By Daphne Abeel
Special to the Mirror-Spectator
Carol Edgarian’s first novel, Rise the Euphrates, dealt with three generations of Armenian-American women. Her second work of fiction is planted firmly in middle-class, American San Francisco, with side trips to Boston and Cambridge, and there is only the slightest trace of Armenian influence in this novel.
There’s faint echo here of Tolstoy’s famous opening sentence to his novel, Anna Karenina. “Happy families are all alike; every unhappy family is unhappy in its own way.” Edgarian begins her story with the assertion, “The modern marriage has two states, plateau and precipice….” But here it must be said, the comparison between Tolstoy and Edgarian ends.
Set in the very recent present (references to President Obama and Hillary Clinton abound), this is the story of a couple, Lena (Helena) Rusch, and her husband, Dr.
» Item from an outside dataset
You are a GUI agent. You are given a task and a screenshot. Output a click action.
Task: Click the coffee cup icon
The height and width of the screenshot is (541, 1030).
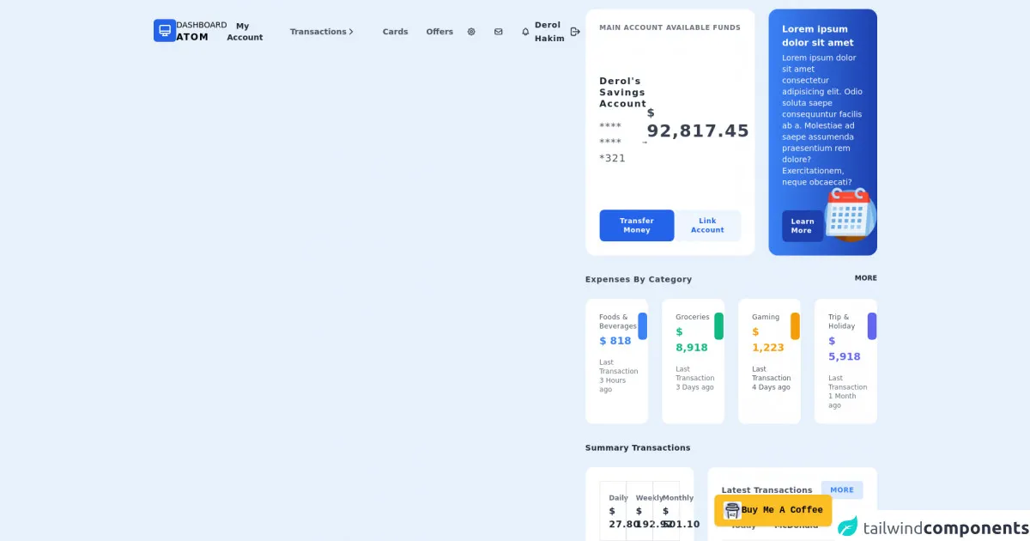[732, 510]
Charles Pepper, a surgeon-turned- entrepreneur who is developing a hot robotic technique that will permit long-distance surgery. The Peppers, both in their 40s, are parents of a son, 4-year-old Theo, and a surviving daughter, Willa, who would have been an identical twin if her sister had not died at birth. Willa is afflicted with breathing problems and requires special care.
The family is under considerable stress as Charlie has abandoned his career as a doctor to work on his robotic invention, which needs serious funding. Lena, formerly a television producer for PBS, has accepted that she must stay home to care for her ailing daughter.